▸ **What to do**
From the data underneath, reproduce exactly the stretch that begins at the line with "Image resolution: width=1024" and ends after the line with "Task: Click the main aquarium preview image".

▸ **Saved data entries**
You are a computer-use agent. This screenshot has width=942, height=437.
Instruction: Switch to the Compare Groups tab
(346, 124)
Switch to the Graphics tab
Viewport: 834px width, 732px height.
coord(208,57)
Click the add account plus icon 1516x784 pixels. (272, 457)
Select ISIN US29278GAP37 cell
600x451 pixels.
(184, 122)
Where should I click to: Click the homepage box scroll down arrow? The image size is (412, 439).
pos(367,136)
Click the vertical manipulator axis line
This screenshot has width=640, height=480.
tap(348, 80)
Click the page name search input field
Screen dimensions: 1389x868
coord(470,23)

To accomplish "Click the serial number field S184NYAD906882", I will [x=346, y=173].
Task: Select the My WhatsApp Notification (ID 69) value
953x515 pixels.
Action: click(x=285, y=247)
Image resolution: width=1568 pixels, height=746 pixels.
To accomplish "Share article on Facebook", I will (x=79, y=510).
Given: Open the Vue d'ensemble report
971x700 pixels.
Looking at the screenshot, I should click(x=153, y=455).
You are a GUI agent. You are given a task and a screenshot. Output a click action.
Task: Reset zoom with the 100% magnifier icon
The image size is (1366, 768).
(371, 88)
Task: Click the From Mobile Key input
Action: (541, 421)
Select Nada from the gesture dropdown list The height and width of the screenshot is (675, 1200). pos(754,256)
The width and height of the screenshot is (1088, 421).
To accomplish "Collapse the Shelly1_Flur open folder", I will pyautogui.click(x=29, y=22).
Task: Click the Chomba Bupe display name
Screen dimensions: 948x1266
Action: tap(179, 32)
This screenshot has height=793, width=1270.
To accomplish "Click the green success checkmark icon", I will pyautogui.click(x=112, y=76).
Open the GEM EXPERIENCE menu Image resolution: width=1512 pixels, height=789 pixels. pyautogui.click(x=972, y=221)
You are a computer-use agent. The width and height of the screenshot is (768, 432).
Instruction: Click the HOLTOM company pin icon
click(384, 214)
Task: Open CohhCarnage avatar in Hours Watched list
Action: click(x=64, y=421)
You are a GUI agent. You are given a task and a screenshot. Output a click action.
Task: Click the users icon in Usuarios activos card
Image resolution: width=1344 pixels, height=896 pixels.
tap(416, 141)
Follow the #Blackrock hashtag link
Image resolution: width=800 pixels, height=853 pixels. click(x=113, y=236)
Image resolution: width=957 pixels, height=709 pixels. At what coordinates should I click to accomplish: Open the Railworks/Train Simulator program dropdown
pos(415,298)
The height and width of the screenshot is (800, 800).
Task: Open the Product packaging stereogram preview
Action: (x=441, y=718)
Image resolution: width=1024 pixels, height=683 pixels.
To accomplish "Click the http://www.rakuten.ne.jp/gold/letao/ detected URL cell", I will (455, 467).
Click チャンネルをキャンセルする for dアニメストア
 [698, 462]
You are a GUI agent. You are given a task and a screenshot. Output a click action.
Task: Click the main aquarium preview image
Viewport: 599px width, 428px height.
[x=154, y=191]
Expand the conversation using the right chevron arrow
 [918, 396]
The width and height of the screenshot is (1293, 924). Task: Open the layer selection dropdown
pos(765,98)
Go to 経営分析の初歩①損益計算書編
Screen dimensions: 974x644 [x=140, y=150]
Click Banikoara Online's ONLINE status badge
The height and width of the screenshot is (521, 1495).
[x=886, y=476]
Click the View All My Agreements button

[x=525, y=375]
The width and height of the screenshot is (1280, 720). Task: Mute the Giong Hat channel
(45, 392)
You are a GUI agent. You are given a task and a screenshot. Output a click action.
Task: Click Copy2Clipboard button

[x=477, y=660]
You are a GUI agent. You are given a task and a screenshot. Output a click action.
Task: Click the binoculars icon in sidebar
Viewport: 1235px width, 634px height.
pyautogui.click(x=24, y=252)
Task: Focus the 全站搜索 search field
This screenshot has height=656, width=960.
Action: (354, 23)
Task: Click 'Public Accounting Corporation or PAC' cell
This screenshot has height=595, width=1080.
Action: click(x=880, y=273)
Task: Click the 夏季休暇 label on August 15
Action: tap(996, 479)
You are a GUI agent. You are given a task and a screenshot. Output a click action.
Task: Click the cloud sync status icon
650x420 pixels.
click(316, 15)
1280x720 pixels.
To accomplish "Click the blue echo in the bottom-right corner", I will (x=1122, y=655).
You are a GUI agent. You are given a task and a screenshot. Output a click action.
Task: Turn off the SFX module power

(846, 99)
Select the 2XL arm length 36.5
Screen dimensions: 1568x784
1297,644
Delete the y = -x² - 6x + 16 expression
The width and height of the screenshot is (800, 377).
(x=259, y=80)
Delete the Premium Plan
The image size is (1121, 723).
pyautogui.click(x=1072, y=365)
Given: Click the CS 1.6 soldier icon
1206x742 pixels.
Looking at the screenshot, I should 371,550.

▸ **Solution to this task**
Image resolution: width=1024 pixels, height=683 pixels.
To accomplish "Click the http://www.rakuten.ne.jp/gold/letao/ detected URL cell", I will (455, 467).
Click チャンネルをキャンセルする for dアニメストア
 [698, 462]
You are a GUI agent. You are given a task and a screenshot. Output a click action.
Task: Click the main aquarium preview image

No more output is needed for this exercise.